Tasks ::
**a.** Which people does the news report on Italy's campaign against the death penalty mention by name?
**b.** Could you retype the part of the news report on Italy's campaign against the death penalty between "Italy joined the" and "by 85 countries.", inclusive?

Passage to read ::
==============================

ROME, Jan 10 2007 (IPS) - The Italian government is leading a new campaign against the death penalty following the execution of Saddam Hussein.

The centre-left coalition that came to power April last year has faced fragmentation within and strong criticism from the opposition, but all parties are backing the decision “to campaign at the United Nations for a global ban on the death penalty” announced by Prime Minister Romano Prodi.

“No crime can justify one person killing another,” Prodi said. “This is a principle which all civilisations and religions share.”

Foreign minister Massimo d’Alema had earlier spoken of the new Italian move following a meeting with Brazilian President Luiz Inácio Lula da Silva.

D’Alema said Italy has been unsuccessful so far in lobbying for the United Nations to call for a moratorium on the death penalty. “But I believe that this must constitute one of the top commitments of our international efforts because it is urgent to have an initiative to put an end to the barbarianism of the death penalty.”

Italy joined the United Nations Security Council Jan. 1 for a two-year term, and plans to use its position to plan a set of activities towards making the death penalty illegal in all countries.

Italy has already called upon the General Assembly to re-examine a non-binding declaration against the death penalty. The declaration has been signed by 85 countries.

==============================

Data provided ::
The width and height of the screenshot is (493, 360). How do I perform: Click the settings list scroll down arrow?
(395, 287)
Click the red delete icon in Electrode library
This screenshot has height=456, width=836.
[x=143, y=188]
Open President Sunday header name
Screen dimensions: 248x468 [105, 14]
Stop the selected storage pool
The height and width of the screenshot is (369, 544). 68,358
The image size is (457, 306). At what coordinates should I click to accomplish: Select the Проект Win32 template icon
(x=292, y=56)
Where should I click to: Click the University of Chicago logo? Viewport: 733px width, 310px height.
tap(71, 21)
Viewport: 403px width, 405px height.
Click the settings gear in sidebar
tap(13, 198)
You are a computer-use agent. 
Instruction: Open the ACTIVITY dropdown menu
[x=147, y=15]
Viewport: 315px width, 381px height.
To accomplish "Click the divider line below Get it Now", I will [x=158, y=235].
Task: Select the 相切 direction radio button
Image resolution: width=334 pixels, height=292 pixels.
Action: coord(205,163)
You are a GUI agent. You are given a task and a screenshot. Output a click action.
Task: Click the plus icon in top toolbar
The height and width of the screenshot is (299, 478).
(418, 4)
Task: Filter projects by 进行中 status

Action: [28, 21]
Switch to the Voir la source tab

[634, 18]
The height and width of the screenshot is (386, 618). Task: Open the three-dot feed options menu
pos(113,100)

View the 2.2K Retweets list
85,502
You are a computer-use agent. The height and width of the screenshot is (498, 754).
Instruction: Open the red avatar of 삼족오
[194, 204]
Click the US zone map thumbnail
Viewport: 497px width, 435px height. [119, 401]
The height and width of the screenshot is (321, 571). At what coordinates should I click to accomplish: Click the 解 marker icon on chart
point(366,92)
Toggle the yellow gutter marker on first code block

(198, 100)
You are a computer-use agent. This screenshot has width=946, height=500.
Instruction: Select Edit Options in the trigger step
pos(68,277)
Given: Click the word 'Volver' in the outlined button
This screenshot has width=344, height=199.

==============================

Answer list ::
**a.** Saddam Hussein, Romano Prodi, Massimo d'Alema, Luiz Inácio Lula da Silva

**b.**
Italy joined the United Nations Security Council Jan. 1 for a two-year term, and plans to use its position to plan a set of activities towards making the death penalty illegal in all countries.

Italy has already called upon the General Assembly to re-examine a non-binding declaration against the death penalty. The declaration has been signed by 85 countries.